#### [WRITTEN PROBLEM]
Reproduce the data verbatim from its opening line through the line containing "films is located at coordinates (944, 81).", including both of those lines.

#### [RECORDED INFORMATION]
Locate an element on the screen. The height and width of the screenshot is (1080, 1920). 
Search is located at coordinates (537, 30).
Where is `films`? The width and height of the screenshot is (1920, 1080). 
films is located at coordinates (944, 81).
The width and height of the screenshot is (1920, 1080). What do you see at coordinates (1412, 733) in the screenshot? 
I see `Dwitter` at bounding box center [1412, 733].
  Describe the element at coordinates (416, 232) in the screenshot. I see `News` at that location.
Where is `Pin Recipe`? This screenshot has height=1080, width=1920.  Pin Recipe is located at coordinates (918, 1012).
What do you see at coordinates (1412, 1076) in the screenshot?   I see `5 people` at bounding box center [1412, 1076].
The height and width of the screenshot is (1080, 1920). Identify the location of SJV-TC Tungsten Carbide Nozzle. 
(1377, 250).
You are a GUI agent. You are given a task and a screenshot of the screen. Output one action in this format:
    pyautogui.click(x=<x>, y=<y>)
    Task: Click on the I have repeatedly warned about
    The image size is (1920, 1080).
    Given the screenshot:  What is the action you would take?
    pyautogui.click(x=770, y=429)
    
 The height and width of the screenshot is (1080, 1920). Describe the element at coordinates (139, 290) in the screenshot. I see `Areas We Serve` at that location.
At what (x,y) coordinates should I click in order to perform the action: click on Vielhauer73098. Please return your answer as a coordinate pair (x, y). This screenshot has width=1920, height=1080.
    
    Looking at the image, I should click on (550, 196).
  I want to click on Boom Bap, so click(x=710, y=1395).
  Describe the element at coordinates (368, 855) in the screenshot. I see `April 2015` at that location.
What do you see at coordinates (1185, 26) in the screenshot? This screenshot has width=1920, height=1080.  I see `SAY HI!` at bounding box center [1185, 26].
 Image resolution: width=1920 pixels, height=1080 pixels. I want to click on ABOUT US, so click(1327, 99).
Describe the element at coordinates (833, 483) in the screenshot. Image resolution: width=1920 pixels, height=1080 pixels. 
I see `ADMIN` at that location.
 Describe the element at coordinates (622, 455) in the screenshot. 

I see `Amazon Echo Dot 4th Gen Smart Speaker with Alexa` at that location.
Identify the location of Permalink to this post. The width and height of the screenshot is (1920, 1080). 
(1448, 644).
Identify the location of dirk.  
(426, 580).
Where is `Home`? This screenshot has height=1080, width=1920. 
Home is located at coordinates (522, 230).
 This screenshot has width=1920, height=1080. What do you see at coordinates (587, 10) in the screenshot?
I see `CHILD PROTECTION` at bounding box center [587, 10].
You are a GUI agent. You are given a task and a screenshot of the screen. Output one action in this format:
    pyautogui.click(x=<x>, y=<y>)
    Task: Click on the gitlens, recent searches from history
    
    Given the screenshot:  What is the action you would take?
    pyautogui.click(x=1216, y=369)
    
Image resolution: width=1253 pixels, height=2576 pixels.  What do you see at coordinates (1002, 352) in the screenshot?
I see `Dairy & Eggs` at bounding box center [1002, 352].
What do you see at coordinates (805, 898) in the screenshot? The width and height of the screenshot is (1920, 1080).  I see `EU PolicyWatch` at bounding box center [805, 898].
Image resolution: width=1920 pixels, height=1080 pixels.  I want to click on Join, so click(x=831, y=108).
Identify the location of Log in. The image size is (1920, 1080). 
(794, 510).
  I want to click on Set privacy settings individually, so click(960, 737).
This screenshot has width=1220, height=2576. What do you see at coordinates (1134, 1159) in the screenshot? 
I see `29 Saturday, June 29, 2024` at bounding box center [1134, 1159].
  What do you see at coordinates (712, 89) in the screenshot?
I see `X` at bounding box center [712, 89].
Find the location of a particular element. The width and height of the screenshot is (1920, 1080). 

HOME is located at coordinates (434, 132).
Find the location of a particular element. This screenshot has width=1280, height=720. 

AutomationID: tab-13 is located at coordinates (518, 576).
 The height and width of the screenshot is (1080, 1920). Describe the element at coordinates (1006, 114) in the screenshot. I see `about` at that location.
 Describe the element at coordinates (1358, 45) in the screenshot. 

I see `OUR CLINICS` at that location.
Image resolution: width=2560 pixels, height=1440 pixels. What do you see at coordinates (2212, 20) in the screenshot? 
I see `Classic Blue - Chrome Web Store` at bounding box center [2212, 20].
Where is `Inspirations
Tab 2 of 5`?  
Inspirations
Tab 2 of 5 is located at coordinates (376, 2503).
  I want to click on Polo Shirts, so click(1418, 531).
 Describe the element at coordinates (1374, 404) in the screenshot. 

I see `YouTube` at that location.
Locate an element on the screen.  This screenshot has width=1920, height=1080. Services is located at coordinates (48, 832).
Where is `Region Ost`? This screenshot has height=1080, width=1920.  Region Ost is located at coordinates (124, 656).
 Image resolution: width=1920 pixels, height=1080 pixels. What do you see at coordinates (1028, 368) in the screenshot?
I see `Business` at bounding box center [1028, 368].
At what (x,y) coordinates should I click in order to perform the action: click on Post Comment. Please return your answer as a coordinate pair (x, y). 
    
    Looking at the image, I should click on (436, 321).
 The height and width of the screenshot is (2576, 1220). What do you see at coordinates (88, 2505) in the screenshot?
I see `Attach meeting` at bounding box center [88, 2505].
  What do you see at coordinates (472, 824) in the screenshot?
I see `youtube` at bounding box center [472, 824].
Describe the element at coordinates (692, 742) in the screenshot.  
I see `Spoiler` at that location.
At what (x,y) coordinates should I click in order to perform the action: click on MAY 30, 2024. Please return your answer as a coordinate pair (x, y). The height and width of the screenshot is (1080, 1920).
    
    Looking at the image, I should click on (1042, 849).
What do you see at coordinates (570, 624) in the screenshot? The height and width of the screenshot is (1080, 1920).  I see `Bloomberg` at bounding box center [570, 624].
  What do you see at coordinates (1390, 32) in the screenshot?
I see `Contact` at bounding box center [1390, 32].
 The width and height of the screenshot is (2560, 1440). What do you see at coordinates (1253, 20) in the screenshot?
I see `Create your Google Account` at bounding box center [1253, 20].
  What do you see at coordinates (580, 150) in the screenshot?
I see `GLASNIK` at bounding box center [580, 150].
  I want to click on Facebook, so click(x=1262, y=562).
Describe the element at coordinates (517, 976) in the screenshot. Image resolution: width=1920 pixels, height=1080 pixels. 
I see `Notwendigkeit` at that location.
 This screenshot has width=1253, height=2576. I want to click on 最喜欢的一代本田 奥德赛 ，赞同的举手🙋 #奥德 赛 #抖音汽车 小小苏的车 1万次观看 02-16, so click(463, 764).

#### [RESPONSE BELOW]
Locate an element on the screen. The height and width of the screenshot is (1080, 1920). 
Search is located at coordinates (537, 30).
Where is `films`? The width and height of the screenshot is (1920, 1080). 
films is located at coordinates (944, 81).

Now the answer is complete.